Biologists Study White Nose Infected Bats in Artificial Cave

Apr 12, 2013

Abandoned bunkers such as this may provide optimal conditions for bats to escape white-nose syndrome
Credit Scott Darling/Vermont Fish & Wildlife Department

With nearly 90 percent declines in some species of bats due to White Nose Syndrome, scientists in the Northeast conducted an experiment this winter aimed at finding alternative strategies to save infected bats.

Little brown bat populations have been decimated in the northeast by white-nose syndrome.
Credit Joel Flewelling/Vermont Fish & Wildlife Department

Biologists from the New York State Department of Environmental Conservation, U.S. Fish and Wildlife Service, Bucknell University and Vermont Fish and Wildlife transported  30 little brown bats from caves in Vermont and New York to a decommissioned military bunker in northern Maine.  U.S. Fish and Wildlife Service Endangered Species Biologist Susi von Oettingen explains that the artificial  hibernacula  had been prepared to replicate cave conditions, in part to determine what factor habitat plays in the spread of the disease.

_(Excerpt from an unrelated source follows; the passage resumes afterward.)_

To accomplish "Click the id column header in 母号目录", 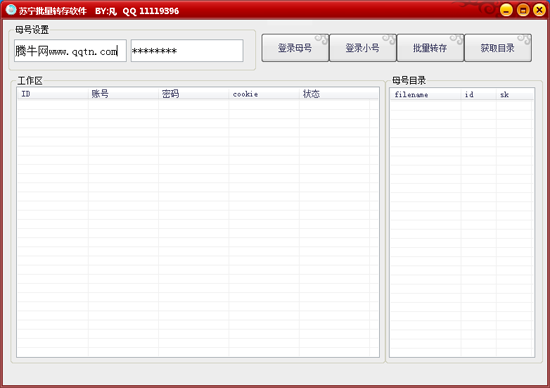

Vermont Fish and Wildlife Department Bat Biologist Scott Darling notes that all the bats placed in the bunker were infected, but scientists hoped a clean environment would aid survival rates.

In March biologists collected the bats from the bunker, and Scott Darling says the nine that survived were returned to their original caves.

Center for Biological Diversity Northeast Conservation Advocate Mollie Matteson has been tracking the spread of White Nose Syndrome.  She reports that it has moved west to Missouri and south to the largest gray bat colony in the world in Alabama.  She says it’s vital that researchers think creatively to find solutions.

Scott Darling says the bunker experiment, referred to as a Noah’s Ark strategy, is thought by some to be a last-ditch effort to save bat species.
The Vermont Fish and Wildlife Department cites data from the Journal Science, which reports bats generate an estimated $3.7 billion a year in benefits to North American agriculture through insect pest control and crop pollination.